My doctor wants me to continue with another full course of the horror drugs which had me counting the days and hours til I was done with them.
Six more weeks.
And this shall then be followed by more drugs which I’d previously not got on well with, in different combination.
Oh. My. Goodness.
So – drugs. I needed to buy more drugs. Yesterday, after my doctor’s appointment, Ben dropped me out the front of a shopping mall because it was crowded and he needed to park the car a great distance away. I am not up to walking far right now, and my progress is a snail’s pace. I wasn’t even half way to my destination – the pharmacy – when he had caught me up. I cried a little when he did. He had already been to the pharmacy and was doubling back to look for me. “God, you worry me,” he said, his face so sad and filled with compassion. He took my arm and steered me on my way.
After we’d dropped in my fistful of scripts and bought some supplies for our few days in Brisbane we headed back outside, where Ben left me in the shade of the front entrance while he went to fetch the car.
I felt fragile; so tired and weak, as I wondered how I was going to do this thing.
And then, out of nowhere I was enveloped in the biggest of hugs. A client, who is also a dear friend, had spied me as she sat in a cafe. Behind her other friends and her partner followed, all of them with hugs and kind words.
Their love lifted me up.
At home I changed into my pyjamas, ready to lie down and rest. As I took off a bracelet and placed it in a bag, something fell out at my feet. A little medallion.
I picked it up and turned it over in my hands. And began to laugh.
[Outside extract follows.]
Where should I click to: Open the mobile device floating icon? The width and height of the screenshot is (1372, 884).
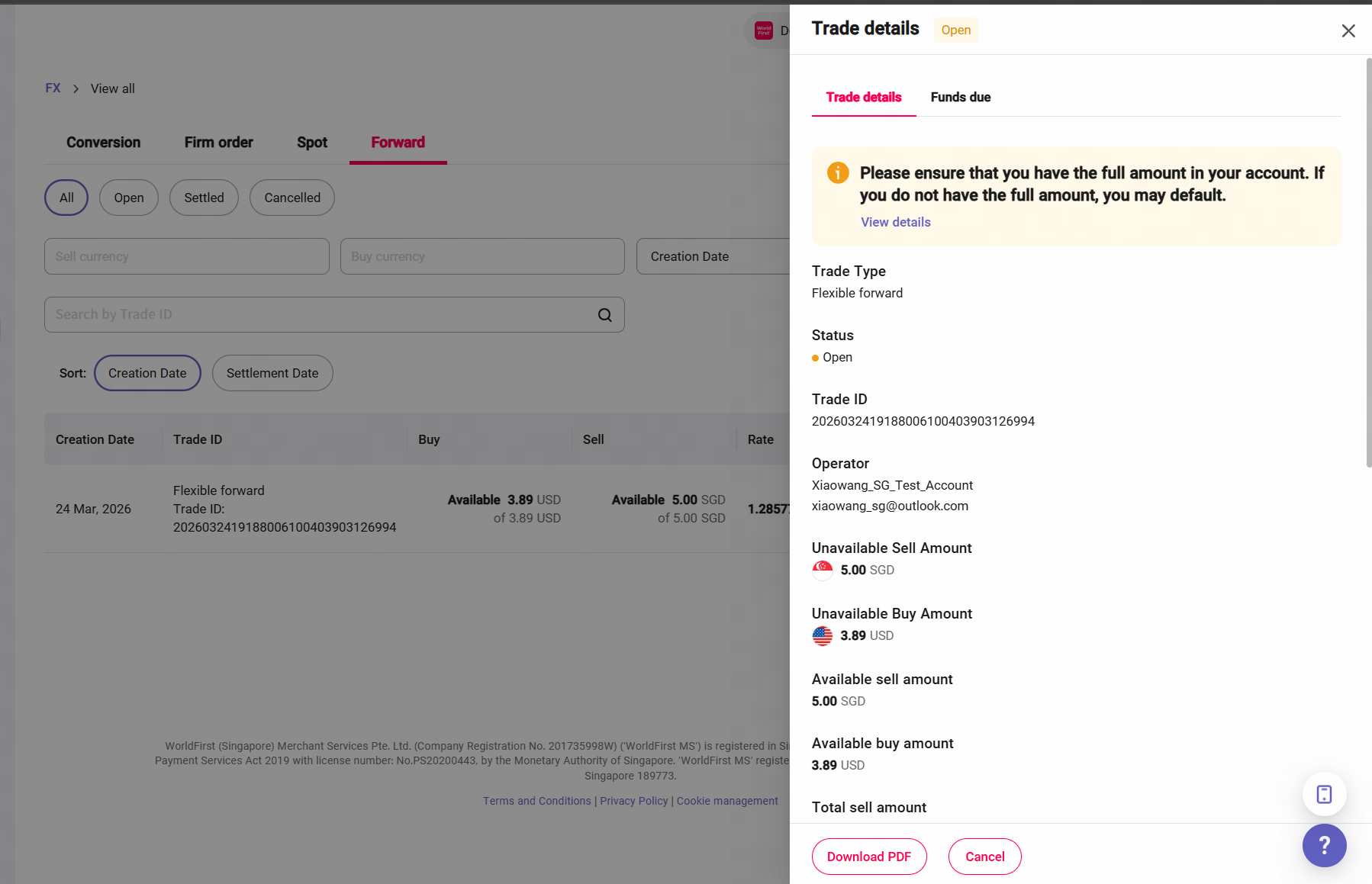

A few days ago I was talking to my sister about our family tree. ‘Did you know we have a Saint in the family?’ she asked. Of course, I didn’t. As we talked I googled her: Saint Margaret, the Patron Saint of Scotland. ‘You can get her prayer card,’ Simone said. ‘But I don’t know if she has a medal…’
Not being Catholic neither of us knew much about this whole Saint thing at all.
We both then agreed that it would be handy to have a Patron Saint. I googled Patron Saints for the rest of that afternoon, quickly becoming overwhelmed, and finding no-one that really jumped out at me.
The medallion that fell out at my feet?
I found it on the ground outside a pie shop in a little town called Childers about four years ago. It was worn and grubby, and I had no idea what it was, but I slipped it in my pocket and brought it home, where it’s lain forgotten ever since.
It’s actually a Saint Peregrine Medal. Saint Peregrine is the Patron Saint of serious illness, cancer, AIDS and so on.
I said a little prayer, and I’ve placed that battered medal on a chain around my neck. It seemed like the right thing to do. It makes me feel that somehow, everything will turn out just fine.
So, out of a difficult day I received more Blessings than I’d ever expected. Isn’t life the most wonderful adventure?